#### Requirement:
Could you output only the lines from the one containing "Task: Open Detail facture" through the last line of the data, both included?
BEGIN Data shown
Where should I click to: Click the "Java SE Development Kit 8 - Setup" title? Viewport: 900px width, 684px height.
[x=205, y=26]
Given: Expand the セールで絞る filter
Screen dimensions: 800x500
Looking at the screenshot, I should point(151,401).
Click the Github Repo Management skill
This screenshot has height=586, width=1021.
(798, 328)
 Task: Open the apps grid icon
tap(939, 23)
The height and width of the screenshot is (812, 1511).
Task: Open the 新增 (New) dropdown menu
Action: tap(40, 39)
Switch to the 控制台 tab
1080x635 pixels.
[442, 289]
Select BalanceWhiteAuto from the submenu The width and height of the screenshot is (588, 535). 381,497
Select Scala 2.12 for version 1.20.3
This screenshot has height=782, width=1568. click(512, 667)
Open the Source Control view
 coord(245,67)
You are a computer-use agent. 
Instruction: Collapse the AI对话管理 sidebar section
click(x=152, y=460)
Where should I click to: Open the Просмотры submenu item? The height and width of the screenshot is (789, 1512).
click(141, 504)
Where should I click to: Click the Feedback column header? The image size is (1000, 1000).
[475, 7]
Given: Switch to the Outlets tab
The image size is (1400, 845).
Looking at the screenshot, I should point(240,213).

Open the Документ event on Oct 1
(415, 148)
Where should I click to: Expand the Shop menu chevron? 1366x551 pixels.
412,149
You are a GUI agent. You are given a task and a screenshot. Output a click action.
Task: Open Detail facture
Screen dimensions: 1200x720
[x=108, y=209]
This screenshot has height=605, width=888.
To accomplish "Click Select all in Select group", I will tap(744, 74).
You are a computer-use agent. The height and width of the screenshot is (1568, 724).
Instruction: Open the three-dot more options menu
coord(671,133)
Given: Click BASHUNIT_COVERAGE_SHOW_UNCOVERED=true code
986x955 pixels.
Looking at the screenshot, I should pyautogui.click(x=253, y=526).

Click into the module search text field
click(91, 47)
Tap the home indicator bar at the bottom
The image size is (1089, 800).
END Data shown
#### Output for this task:
Task: Open Detail facture
Screen dimensions: 1200x720
[x=108, y=209]
This screenshot has height=605, width=888.
To accomplish "Click Select all in Select group", I will tap(744, 74).
You are a computer-use agent. The height and width of the screenshot is (1568, 724).
Instruction: Open the three-dot more options menu
coord(671,133)
Given: Click BASHUNIT_COVERAGE_SHOW_UNCOVERED=true code
986x955 pixels.
Looking at the screenshot, I should pyautogui.click(x=253, y=526).

Click into the module search text field
click(91, 47)
Tap the home indicator bar at the bottom
The image size is (1089, 800).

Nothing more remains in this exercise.